▸ Dataset:
•••••

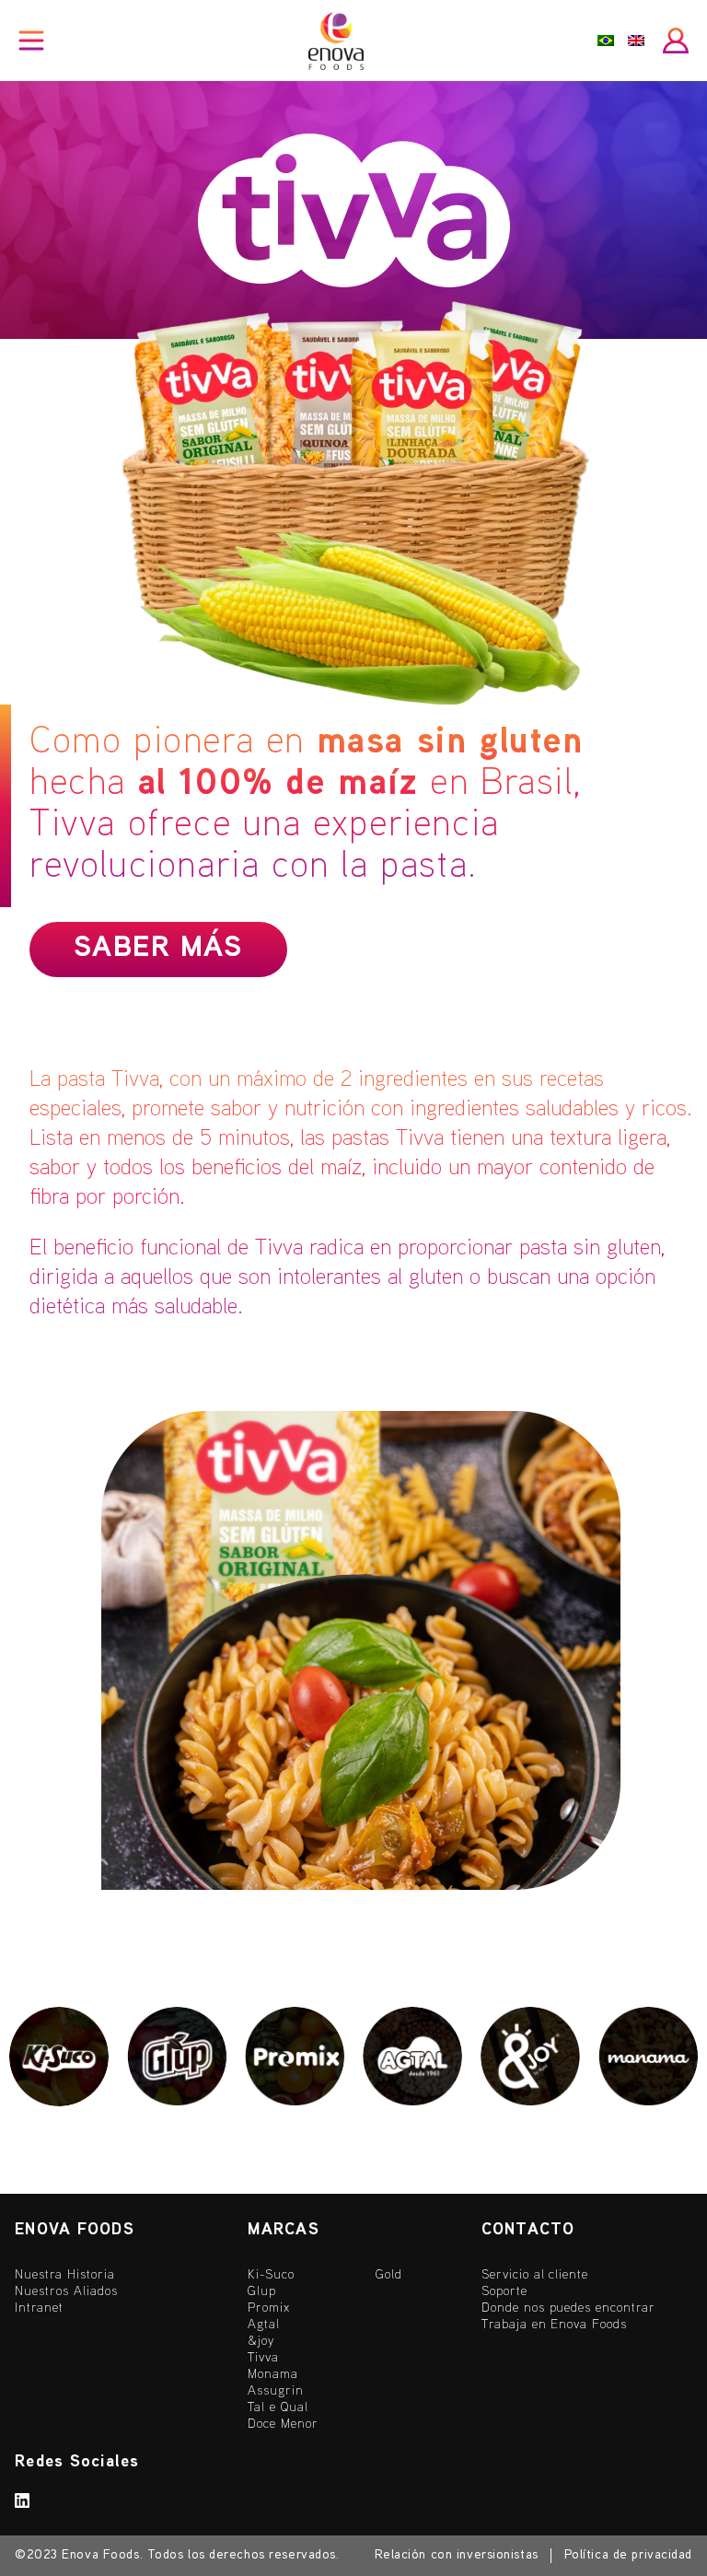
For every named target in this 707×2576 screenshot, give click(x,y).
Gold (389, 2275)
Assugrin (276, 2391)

•••••

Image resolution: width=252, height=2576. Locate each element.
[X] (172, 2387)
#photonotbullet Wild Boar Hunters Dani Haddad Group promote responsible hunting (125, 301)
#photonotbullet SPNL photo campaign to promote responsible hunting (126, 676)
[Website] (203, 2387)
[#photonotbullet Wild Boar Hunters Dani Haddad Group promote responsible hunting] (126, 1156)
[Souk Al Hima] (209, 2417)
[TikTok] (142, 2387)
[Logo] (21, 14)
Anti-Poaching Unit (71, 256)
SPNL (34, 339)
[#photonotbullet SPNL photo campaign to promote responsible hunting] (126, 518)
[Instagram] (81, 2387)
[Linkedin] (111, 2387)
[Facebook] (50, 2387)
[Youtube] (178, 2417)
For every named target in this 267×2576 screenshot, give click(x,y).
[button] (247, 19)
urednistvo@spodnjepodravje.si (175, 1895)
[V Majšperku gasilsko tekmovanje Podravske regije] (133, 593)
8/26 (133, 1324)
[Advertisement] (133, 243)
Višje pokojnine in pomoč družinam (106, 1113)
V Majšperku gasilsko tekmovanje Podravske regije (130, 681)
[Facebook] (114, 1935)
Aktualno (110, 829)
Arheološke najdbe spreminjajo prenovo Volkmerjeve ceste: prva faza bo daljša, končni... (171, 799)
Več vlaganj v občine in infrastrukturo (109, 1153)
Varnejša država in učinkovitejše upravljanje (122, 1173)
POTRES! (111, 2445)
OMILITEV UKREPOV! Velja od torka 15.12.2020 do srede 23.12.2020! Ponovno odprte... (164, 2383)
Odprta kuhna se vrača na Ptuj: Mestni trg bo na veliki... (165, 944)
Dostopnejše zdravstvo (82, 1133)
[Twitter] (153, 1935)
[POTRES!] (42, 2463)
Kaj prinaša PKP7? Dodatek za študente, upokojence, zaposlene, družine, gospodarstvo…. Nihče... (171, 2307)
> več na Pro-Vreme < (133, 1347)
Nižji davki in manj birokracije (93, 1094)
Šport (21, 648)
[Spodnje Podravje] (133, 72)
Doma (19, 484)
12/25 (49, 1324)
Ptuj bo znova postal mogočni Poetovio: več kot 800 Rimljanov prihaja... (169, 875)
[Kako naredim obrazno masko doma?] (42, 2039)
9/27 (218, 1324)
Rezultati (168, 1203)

•••••

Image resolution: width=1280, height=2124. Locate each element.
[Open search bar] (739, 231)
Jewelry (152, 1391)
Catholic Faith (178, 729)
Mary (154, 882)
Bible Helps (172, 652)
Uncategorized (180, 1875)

•••••

▸ What is needed: Please give back exactly the lines of this listing beginning at the line with "[Advertisement] (133, 243)" and ending with the line with "[POTRES!] (42, 2463)", both included, and nothing else.

▸ Answer space:
[Advertisement] (133, 243)
Višje pokojnine in pomoč družinam (106, 1113)
V Majšperku gasilsko tekmovanje Podravske regije (130, 681)
[Facebook] (114, 1935)
Aktualno (110, 829)
Arheološke najdbe spreminjajo prenovo Volkmerjeve ceste: prva faza bo daljša, končni... (171, 799)
Več vlaganj v občine in infrastrukturo (109, 1153)
Varnejša država in učinkovitejše upravljanje (122, 1173)
POTRES! (111, 2445)
OMILITEV UKREPOV! Velja od torka 15.12.2020 do srede 23.12.2020! Ponovno odprte... (164, 2383)
Odprta kuhna se vrača na Ptuj: Mestni trg bo na veliki... (165, 944)
Dostopnejše zdravstvo (82, 1133)
[Twitter] (153, 1935)
[POTRES!] (42, 2463)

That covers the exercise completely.